According to a joint statement by the French-speaking umbrella group the Committee for the Coordination of Belgian Jewish Organisations (CCOJB) and the Flemish Forum of Jewish Organisations (FJO) on Tuesday, presidents of both groups met in Antwerp last week to “reaffirm their strong determination to fight against increasingly resurgent anti-Semitism”.
In May, the two organisations were forced to deflect allegations of a rift after press reports juxtaposed the contrasting responses of the Brussels-based CCOJB and the Antwerp-based FJO to the decision earlier this year of the Belgian government to vote with Austria as the sole EU member states in favour of a UN-led investigation into Israeli West Bank settlements.
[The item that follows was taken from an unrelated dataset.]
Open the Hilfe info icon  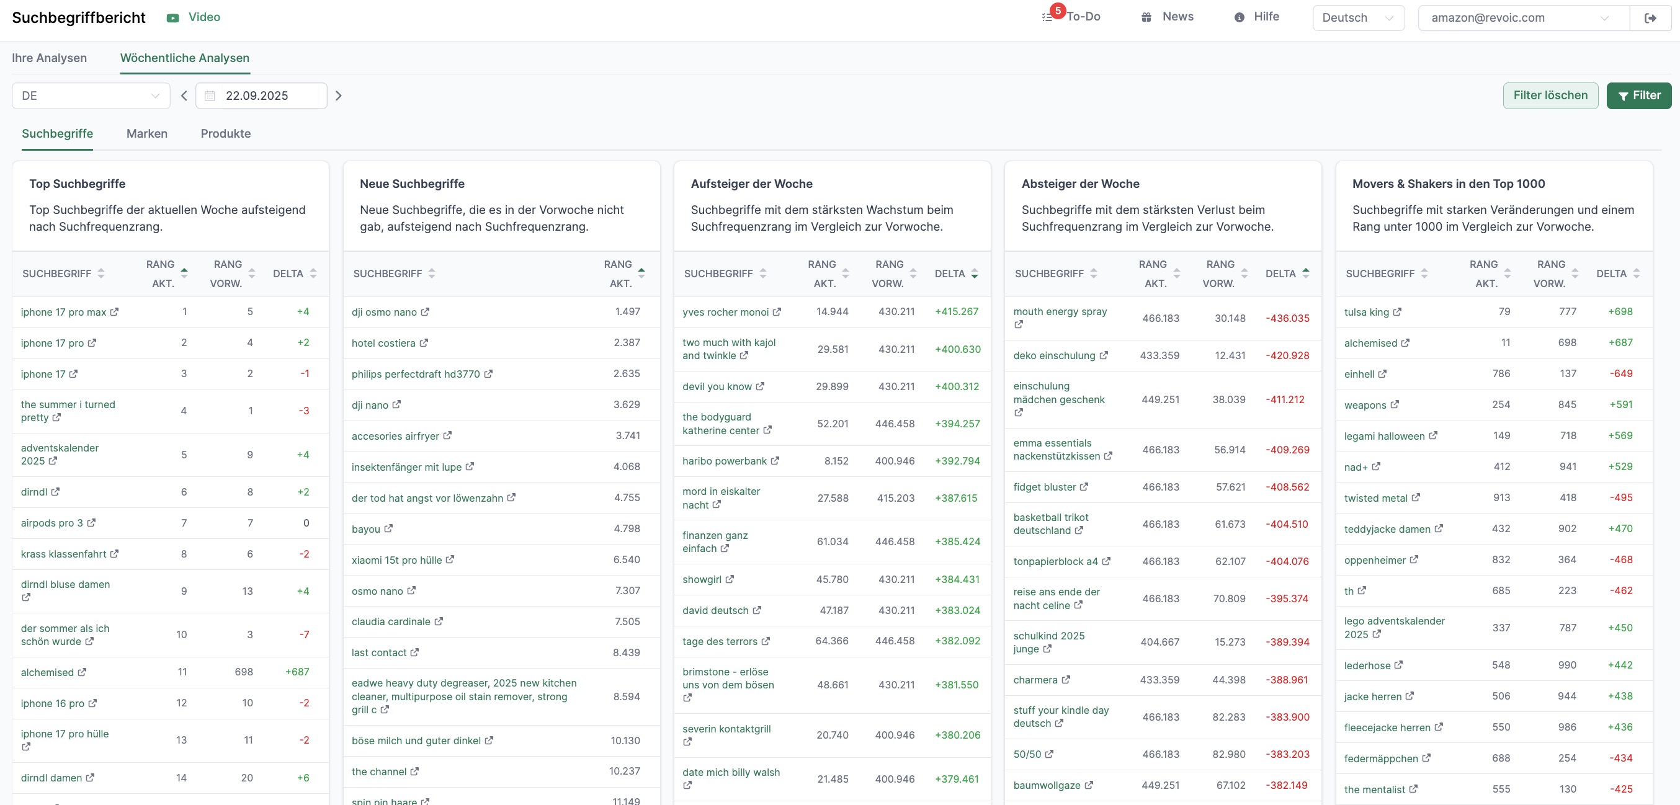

Whilst CCOJB Maurice Sosnowksi met with a Belgian foreign ministry official “to demand an explanation as to this incomprehensible vote for the Jewish community of Belgium, both French and Flemish”, in its capacity as “a democratic association representing all strands of political opinion in the Jewish community”, the FJO released an independent statement, condemning the official Belgian stance and saying “the Jewish community was shocked and appalled” by the vote.
There were also recent reports of an alleged divide between the two groups over how to commemorate Belgian Holocaust victims, after the FJO objected to planned memorial cobblestones being placed across Antwerp to mark the former residences of Holocaust victims, with chairman Eli Ringer saying that “cobblestones are placed per request and cost hundreds of dollars. Not everyone can afford them,” adding that the issue is that “commemoration must be inclusive”.
Meanwhile, Belgian Jewish weekly Joods Actueel reported Sosnowski as responding to such claims in correspondence that “Antwerp’s Jews today are not the ones who lost their parents and grandparents”, adding in a statement that the “main issue (is that) there is no better way to commemorate those who were deported”.
Whilst the CCOJB officially represents the entire Belgian Jewish community, the creation in 1993 of a separate body to represent the Jewish community in the Flemish-speaking part of Belgium but also the more Orthodox Jews of Antwerp is seen by many as a natural step in the process of political representation.
Committing in Tuesday’s statement to meet on a monthly basis, the two groups called on “public, political and academic authorities to rapidly reinforce education on the subject (of incitement and anti-Semitism) and the judicial system to be exemplary (in prosecuting perpetrators)”.